В свое время отец помог Антону поступить в институт, он же приобрел со временем ему квартиру в Москве по смехотворно малой цене, а потом, поскольку всегда держал нос по ветру, заставил сына изучить совокупность современных принципов, методов, форм и средств управления предприятиями в условиях рыночной экономики — в просторечии "менеджмент", а также совокупность приемов и методов изучения покупательского спроса (читай — маркетинг) и прочие мудрые вещи. Считалось, что Антон организует собственный бизнес, и он бодро начал, но как‑то всё… всё что‑то… не заладилось, одним словом. Сын стал высокооплачиваемым наемным работником, но показать не стыдно — и одет великолепно, и штангой занимается, и словечками нужными сорит. В провинции каждый был уверен, что без Антона Румегова рыночная экономика — никуда!

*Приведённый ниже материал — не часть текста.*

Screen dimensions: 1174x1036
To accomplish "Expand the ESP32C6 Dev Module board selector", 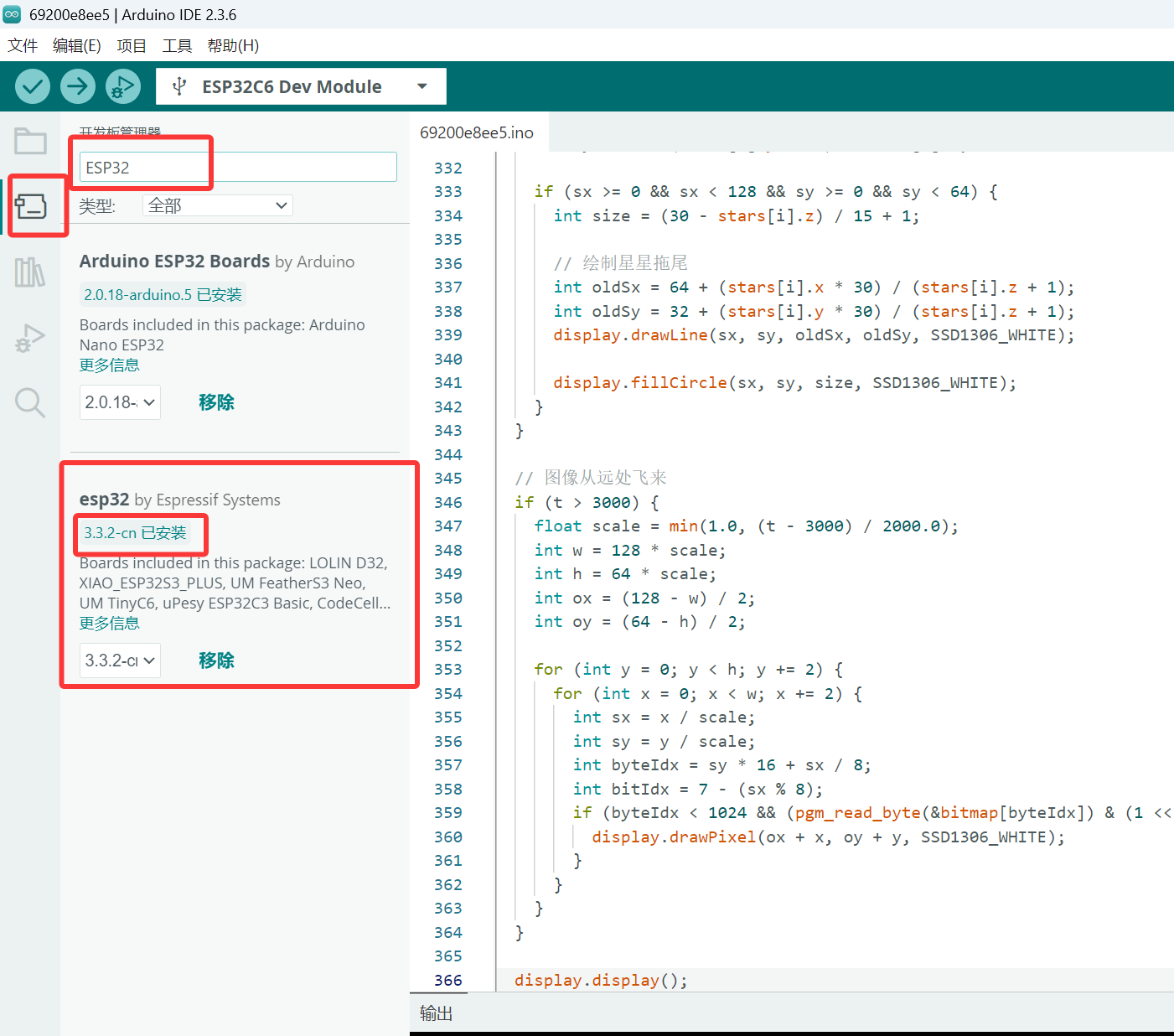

Но природу не переспоришь. Накачанные мышцы под модным пиджаком вовсе не означают натренированных мозгов. Антон как был маменькиным сынком, так им и остался. В противовес пословице он замечательно горел в огне и тонул в воде. Если его жизнь за ручку вела, то он и шел ходко, не испытывая при этом разочарования, обид, не уязвляясь честолюбием и дешевым тщеславием.
Жизнь его перевернула Варя, та, прежняя Варя, еще до больницы. Они познакомились в школе менеджеров. Варя училась успешно. Антон звезд с неба не хватал, но в группе его любили и по своему выделяли за яркую внешность, покладистость и провинциализм, который принимали, и не без основания, за искренность.